-------- DATASET CONTENT --------
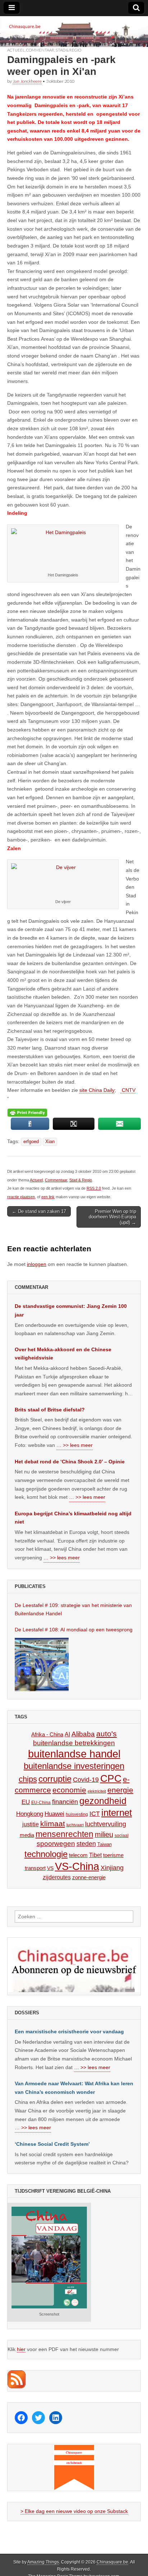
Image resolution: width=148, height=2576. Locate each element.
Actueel (16, 50)
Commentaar (40, 50)
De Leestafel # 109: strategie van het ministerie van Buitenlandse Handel (73, 1609)
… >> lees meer (74, 1445)
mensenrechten (64, 1834)
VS (50, 1868)
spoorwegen (56, 1843)
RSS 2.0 (94, 1188)
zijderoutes (57, 1877)
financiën (65, 1801)
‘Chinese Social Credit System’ (52, 2144)
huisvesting (77, 1814)
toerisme (113, 1855)
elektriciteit (97, 1791)
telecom (78, 1855)
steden (86, 1843)
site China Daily (97, 1090)
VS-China (77, 1866)
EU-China (41, 1802)
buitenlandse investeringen (74, 1766)
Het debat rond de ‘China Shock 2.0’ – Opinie (70, 1461)
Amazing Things (43, 2562)
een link (48, 1197)
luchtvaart (75, 1825)
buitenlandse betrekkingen (74, 1743)
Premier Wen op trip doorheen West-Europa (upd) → (112, 1217)
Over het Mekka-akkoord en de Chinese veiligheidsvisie (63, 1354)
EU (26, 1802)
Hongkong (29, 1813)
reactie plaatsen (21, 1197)
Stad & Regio (68, 50)
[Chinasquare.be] (74, 31)
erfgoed (31, 1141)
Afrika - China (47, 1734)
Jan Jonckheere (27, 81)
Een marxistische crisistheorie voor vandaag (69, 2031)
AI (67, 1734)
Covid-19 (86, 1779)
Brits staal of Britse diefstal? (50, 1409)
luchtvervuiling (105, 1824)
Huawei (54, 1813)
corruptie (54, 1779)
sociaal (122, 1835)
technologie (46, 1854)
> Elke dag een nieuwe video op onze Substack (74, 2511)
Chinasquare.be (112, 2562)
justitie (30, 1824)
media (27, 1835)
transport (35, 1868)
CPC (110, 1778)
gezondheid (102, 1801)
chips (28, 1779)
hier (21, 2349)
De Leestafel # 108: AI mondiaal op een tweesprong (74, 1629)
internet (116, 1812)
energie (120, 1790)
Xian (50, 1141)
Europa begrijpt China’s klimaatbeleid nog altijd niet (73, 1518)
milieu (104, 1834)
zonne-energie (89, 1877)
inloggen (36, 1264)
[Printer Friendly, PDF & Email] (27, 1112)
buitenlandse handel (74, 1754)
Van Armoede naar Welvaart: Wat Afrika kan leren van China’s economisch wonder (74, 2088)
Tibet (95, 1855)
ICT (94, 1813)
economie (69, 1790)
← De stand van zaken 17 (39, 1211)
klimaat (52, 1823)
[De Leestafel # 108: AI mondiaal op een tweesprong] (42, 1664)
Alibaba (83, 1734)
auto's (106, 1734)
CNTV (127, 1090)
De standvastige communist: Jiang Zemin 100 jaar (71, 1310)
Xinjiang (112, 1867)
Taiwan (104, 1844)
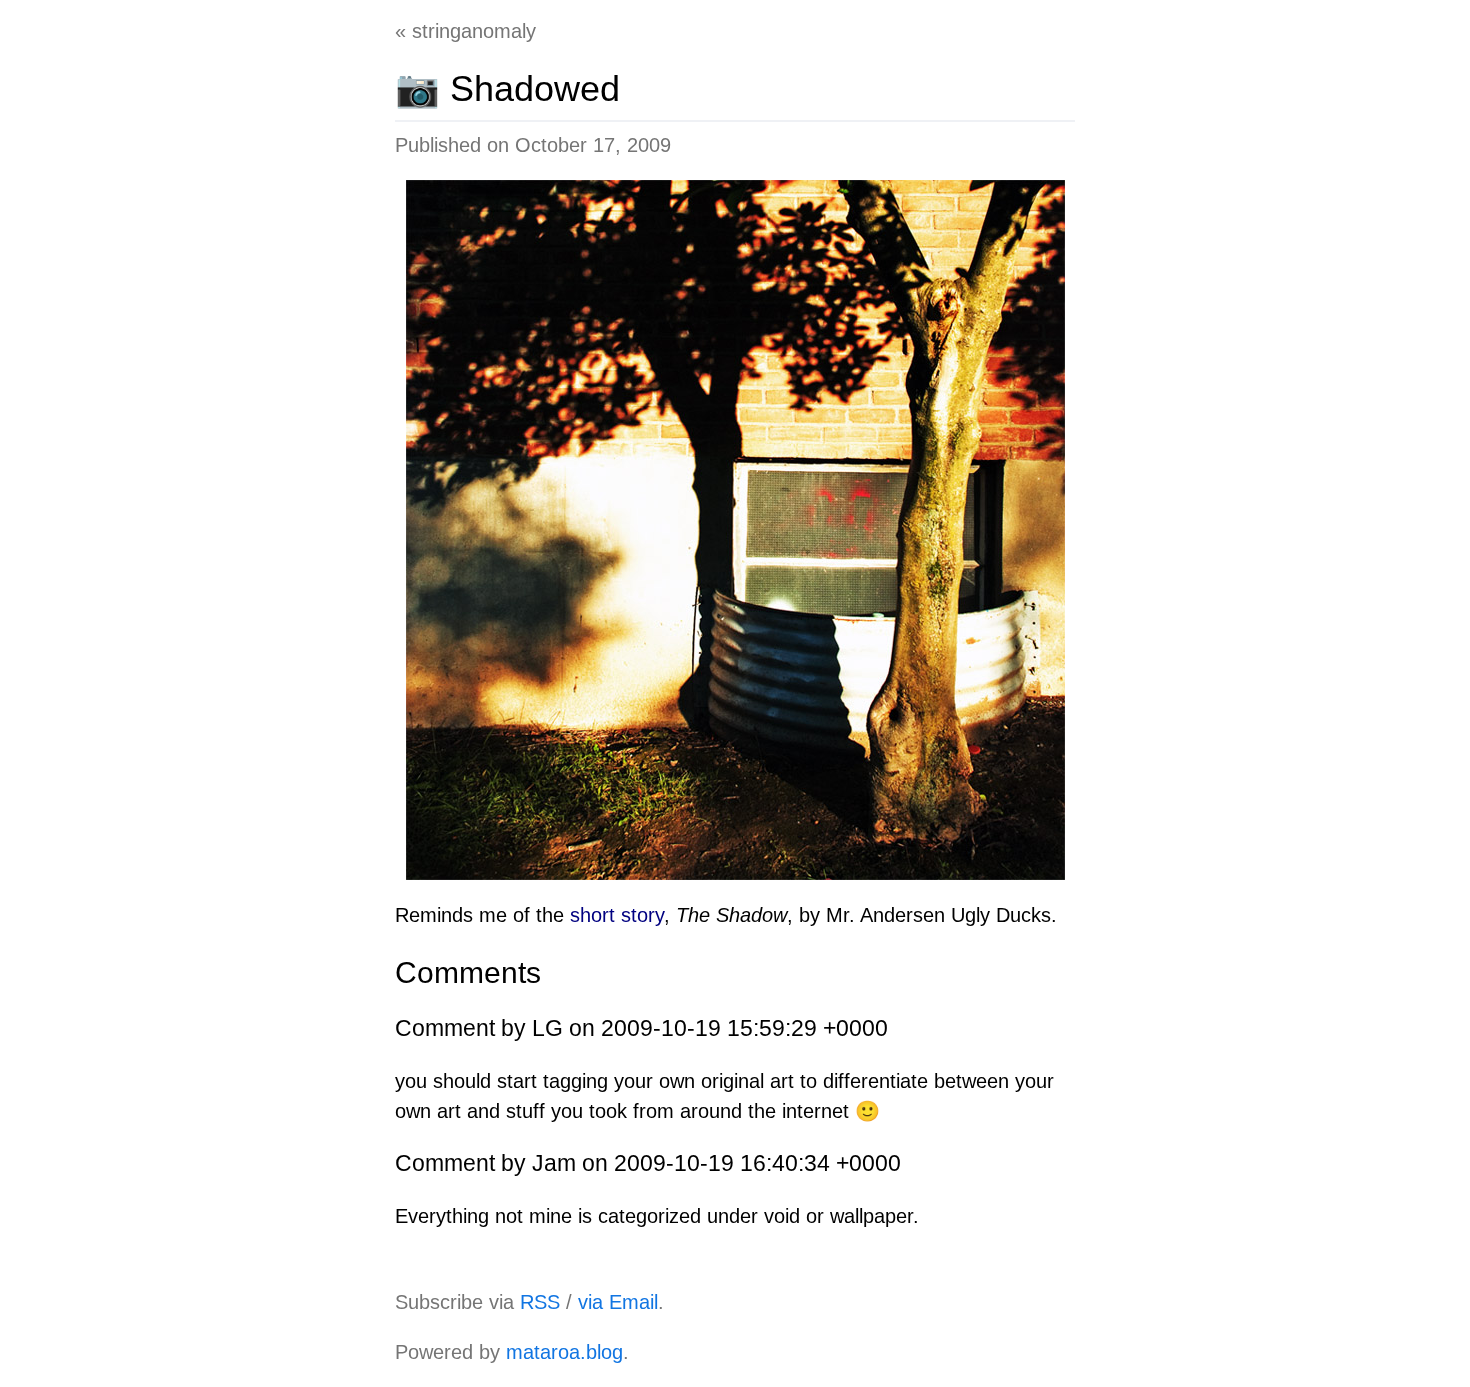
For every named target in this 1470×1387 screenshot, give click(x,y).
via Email (618, 1302)
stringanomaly (474, 31)
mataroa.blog (564, 1352)
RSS (540, 1302)
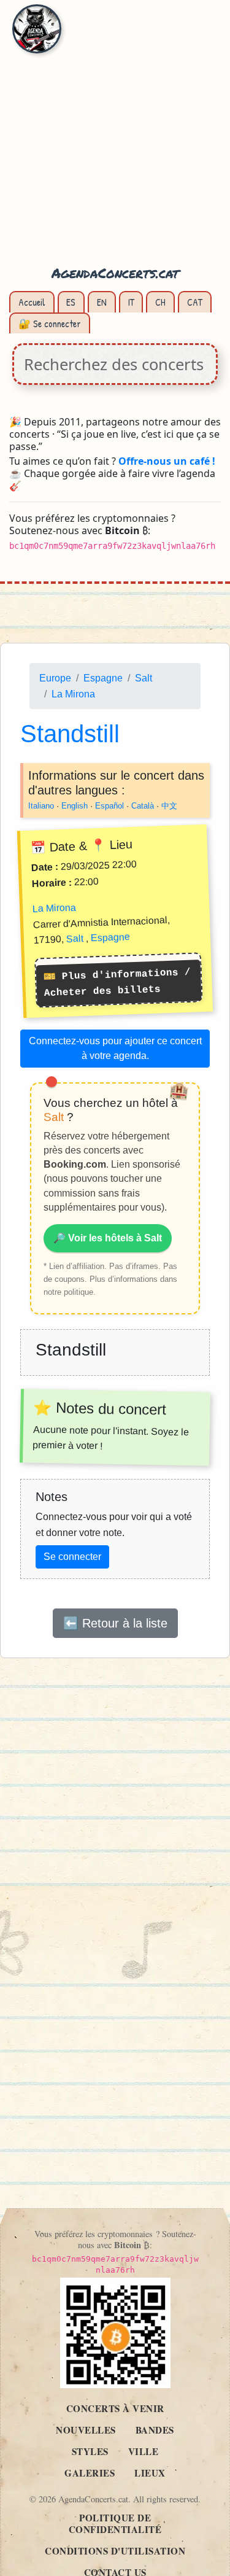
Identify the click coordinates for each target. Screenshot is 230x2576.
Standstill (70, 733)
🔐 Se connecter (49, 323)
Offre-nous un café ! (166, 461)
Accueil (31, 302)
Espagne (103, 678)
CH (160, 302)
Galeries (89, 2473)
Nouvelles (86, 2430)
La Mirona (73, 694)
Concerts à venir (115, 2408)
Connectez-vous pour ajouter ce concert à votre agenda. (115, 1048)
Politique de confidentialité (115, 2523)
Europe (55, 678)
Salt (143, 678)
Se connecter (72, 1556)
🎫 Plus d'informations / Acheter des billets (117, 982)
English (74, 805)
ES (70, 302)
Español (109, 805)
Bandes (155, 2430)
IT (131, 302)
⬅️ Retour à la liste (115, 1623)
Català (142, 805)
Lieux (150, 2473)
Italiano (41, 805)
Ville (143, 2451)
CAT (194, 302)
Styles (90, 2451)
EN (102, 302)
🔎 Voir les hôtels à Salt (107, 1238)
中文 (169, 805)
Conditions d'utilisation (115, 2551)
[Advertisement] (115, 140)
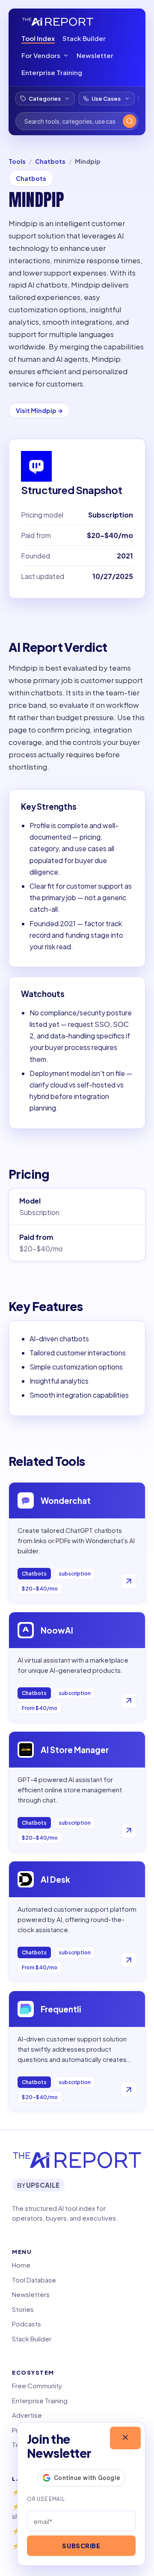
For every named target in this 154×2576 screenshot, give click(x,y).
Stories (23, 2309)
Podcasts (26, 2324)
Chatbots (50, 161)
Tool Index (38, 38)
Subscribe (81, 2546)
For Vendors (40, 55)
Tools (17, 161)
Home (21, 2265)
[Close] (125, 2438)
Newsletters (31, 2294)
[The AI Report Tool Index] (57, 21)
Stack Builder (84, 38)
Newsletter (95, 55)
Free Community (37, 2385)
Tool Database (34, 2280)
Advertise (27, 2415)
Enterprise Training (51, 72)
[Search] (129, 121)
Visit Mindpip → (39, 410)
--------
Pictures are to be dropped, and every record is to be copied exactly.

Image resolution: width=148, height=2576. Locate each element.
Actueel (16, 50)
Commentaar (40, 50)
De Leestafel # 109: strategie van het ministerie van Buitenlandse Handel (73, 1609)
… >> lees meer (74, 1445)
mensenrechten (64, 1834)
VS (50, 1868)
spoorwegen (56, 1843)
RSS 2.0 (94, 1188)
zijderoutes (57, 1877)
financiën (65, 1801)
‘Chinese Social Credit System’ (52, 2144)
huisvesting (77, 1814)
toerisme (113, 1855)
elektriciteit (97, 1791)
telecom (78, 1855)
steden (86, 1843)
site China Daily (97, 1090)
VS-China (77, 1866)
EU-China (41, 1802)
buitenlandse investeringen (74, 1766)
Het debat rond de ‘China Shock 2.0’ – Opinie (70, 1461)
Amazing Things (43, 2562)
een link (48, 1197)
luchtvaart (75, 1825)
buitenlandse betrekkingen (74, 1743)
Premier Wen op trip doorheen West-Europa (upd) → (112, 1217)
Over het Mekka-akkoord en de Chinese veiligheidsvisie (63, 1354)
EU (26, 1802)
Hongkong (29, 1813)
reactie plaatsen (21, 1197)
Stad & Regio (68, 50)
[Chinasquare.be] (74, 31)
erfgoed (31, 1141)
Afrika - China (47, 1734)
Jan Jonckheere (27, 81)
Een marxistische crisistheorie voor vandaag (69, 2031)
AI (67, 1734)
Covid-19 (86, 1779)
Brits staal of Britse diefstal? (50, 1409)
luchtvervuiling (105, 1824)
Huawei (54, 1813)
corruptie (54, 1779)
sociaal (122, 1835)
technologie (46, 1854)
> Elke dag een nieuwe video op onze Substack (74, 2511)
Chinasquare.be (112, 2562)
justitie (30, 1824)
media (27, 1835)
transport (35, 1868)
CPC (110, 1778)
gezondheid (102, 1801)
chips (28, 1779)
hier (21, 2349)
De Leestafel # 108: AI mondiaal op een tweesprong (74, 1629)
internet (116, 1812)
energie (120, 1790)
Xian (50, 1141)
Europa begrijpt China’s klimaatbeleid nog altijd niet (73, 1518)
milieu (104, 1834)
zonne-energie (89, 1877)
inloggen (36, 1264)
[Printer Friendly, PDF & Email] (27, 1112)
buitenlandse handel (74, 1754)
Van Armoede naar Welvaart: Wat Afrika kan leren van China’s economisch wonder (74, 2088)
Tibet (95, 1855)
ICT (94, 1813)
economie (69, 1790)
← De stand van zaken 17 (39, 1211)
klimaat (52, 1823)
[De Leestafel # 108: AI mondiaal op een tweesprong] (42, 1664)
Alibaba (83, 1734)
auto's (106, 1734)
CNTV (127, 1090)
De standvastige communist: Jiang Zemin 100 jaar (71, 1310)
Xinjiang (112, 1867)
Taiwan (104, 1844)
For every named target in this 1470×1387 screenshot, give click(x,y).
via Email (618, 1302)
stringanomaly (474, 31)
mataroa.blog (564, 1352)
RSS (540, 1302)
Identify the click coordinates for each target. Screenshot is 230x2576.
Standstill (70, 733)
🔐 Se connecter (49, 323)
Offre-nous un café ! (166, 461)
Accueil (31, 302)
Espagne (103, 678)
CH (160, 302)
Galeries (89, 2473)
Nouvelles (86, 2430)
La Mirona (73, 694)
Concerts à venir (115, 2408)
Connectez-vous pour ajouter ce concert à votre agenda. (115, 1048)
Politique de confidentialité (115, 2523)
Europe (55, 678)
Salt (143, 678)
Se connecter (72, 1556)
🎫 Plus d'informations / Acheter des billets (117, 982)
English (74, 805)
ES (70, 302)
Español (109, 805)
Bandes (155, 2430)
IT (131, 302)
⬅️ Retour à la liste (115, 1623)
Català (142, 805)
Lieux (150, 2473)
Italiano (41, 805)
Ville (143, 2451)
CAT (194, 302)
Styles (90, 2451)
EN (102, 302)
🔎 Voir les hôtels à Salt (107, 1238)
中文 (169, 805)
Conditions d'utilisation (115, 2551)
[Advertisement] (115, 140)
For every named target in this 154×2576 screenshot, give click(x,y).
Stories (23, 2309)
Podcasts (26, 2324)
Chatbots (50, 161)
Tool Index (38, 38)
Subscribe (81, 2546)
For Vendors (40, 55)
Tools (17, 161)
Home (21, 2265)
[Close] (125, 2438)
Newsletters (31, 2294)
[The AI Report Tool Index] (57, 21)
Stack Builder (84, 38)
Newsletter (95, 55)
Free Community (37, 2385)
Tool Database (34, 2280)
Advertise (27, 2415)
Enterprise Training (51, 72)
[Search] (129, 121)
Visit Mindpip → (39, 410)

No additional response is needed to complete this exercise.